Re: svn commit: r302601 - in head/sys: arm/include arm64/include [clang 3.8.0: powerpc int instead of 32-bit SYSVR4's long and 64-bit ELF V2 long]

From: Mark Millard <markmi_at_dsl-only.net>
Date: Thu, 14 Jul 2016 02:53:29 -0700
[Top post of a history note for powerpc and wchar_t's type in FreeBSD. The history is from looking around in svn.]

[The below is not a complaint or a request for a change. It just looks like int for wchar_t for powerpc was a choice made long ago for simpler code given FreeBSD's pre-existing structure.]

int being used for powerpc wchar_t on FreeBSD goes back to at least 2001-Jan-1. [FYI: "27 February, 2008: FreeBSD 7.0 is the first release to officially support the FreeBSD/ppc port". So long before official support.]

wchar_t's type is one place where FreeBSD choose to override the powerpc (and powerpc64) ABI standards (that indicate long, not int). I'm not sure if this was implicit vs. explicitly realizing the ABI mismatch. [The SYSVR4 32-bit powerpc ABI goes back to 1995.]

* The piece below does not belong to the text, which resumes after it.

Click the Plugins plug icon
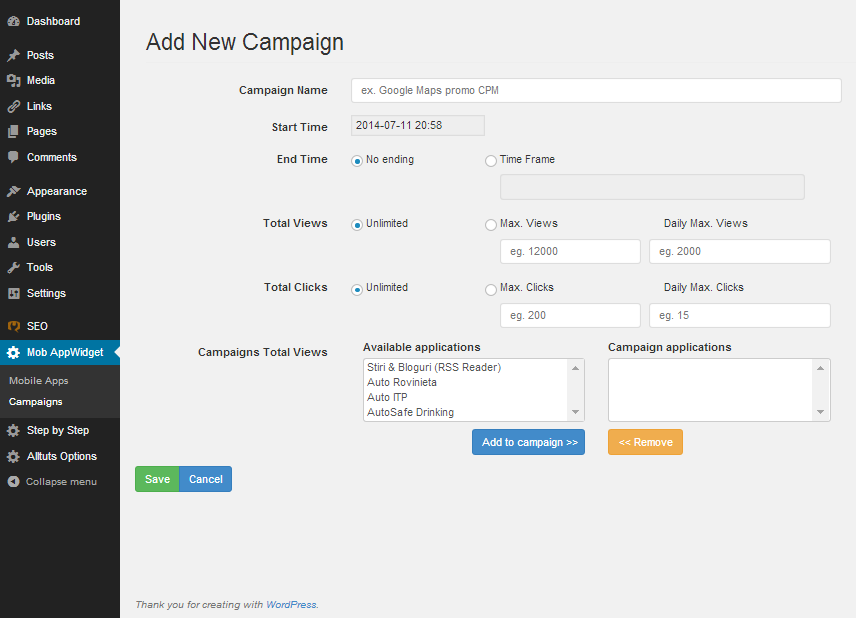Viewport: 856px width, 618px height. [x=14, y=216]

I first traced the history back to 2002-Aug-23: -r102315 of sys/sys/_types.h standardized FreeBSD on the following until the ARM change:

typedef int             __ct_rune_t;
typedef __ct_rune_t     __rune_t;
typedef __ct_rune_t     __wchar_t;
typedef __ct_rune_t     __wint_t;

Prior to this there was 2002-Aug-21's -r102227 sys/powerpc/include/_types.h that used __int32_t.

Prior to that had ansi.h and types.h instead of _types.h --and ansi.h had:

#define _BSD_WCHAR_T_   _BSD_CT_RUNE_T_         /* wchar_t (see below) */
. . .
#define _BSD_CT_RUNE_T_ int                     /* arg type for ctype funcs */

Going back to sys/powerpc/include/ansi.h's -r70571 (2001-Jan-1 creation in svn):

#define _BSD_WCHAR_T_   int                     /* wchar_t */

And the comments back then say:

. . . It is not
 * unsigned so that EOF (-1) can be naturally assigned to it and used.
. . . The reason an int was
 * chosen over a long is that the is*() and to*() routines take ints (says
 * ANSI C), but they use __ct_rune_t instead of int.

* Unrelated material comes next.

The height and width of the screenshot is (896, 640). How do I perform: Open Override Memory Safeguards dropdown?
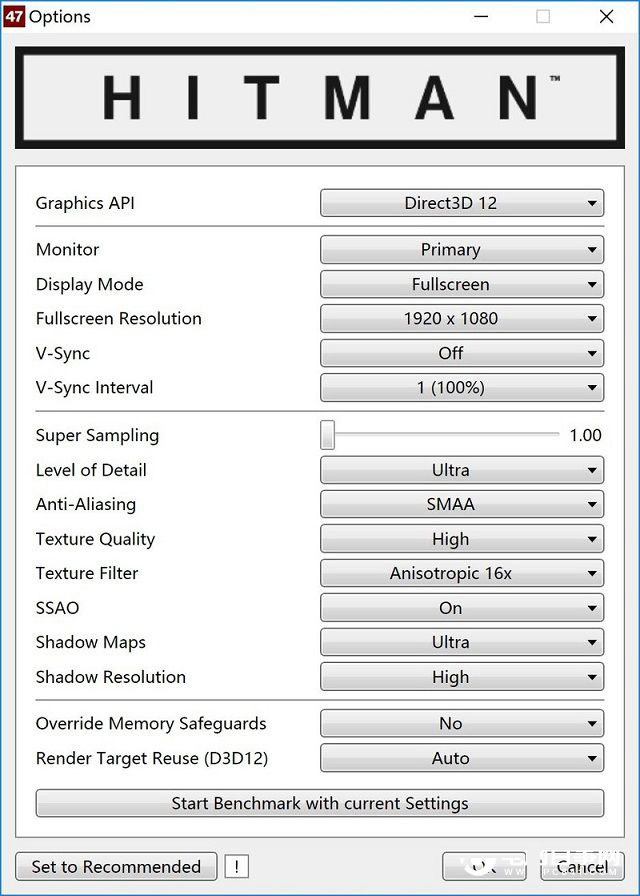[x=462, y=723]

I've decided to not go any farther back in time (if there is prior history for wchar_t for powerpc).

Ignoring the temporary __int32_t use: FreeBSD has had its own powerpc wchar_t type (int) for at least the last 15 years, at least when viewed just relative to the powerpc ABI(s) FreeBSD is based on for powerpc.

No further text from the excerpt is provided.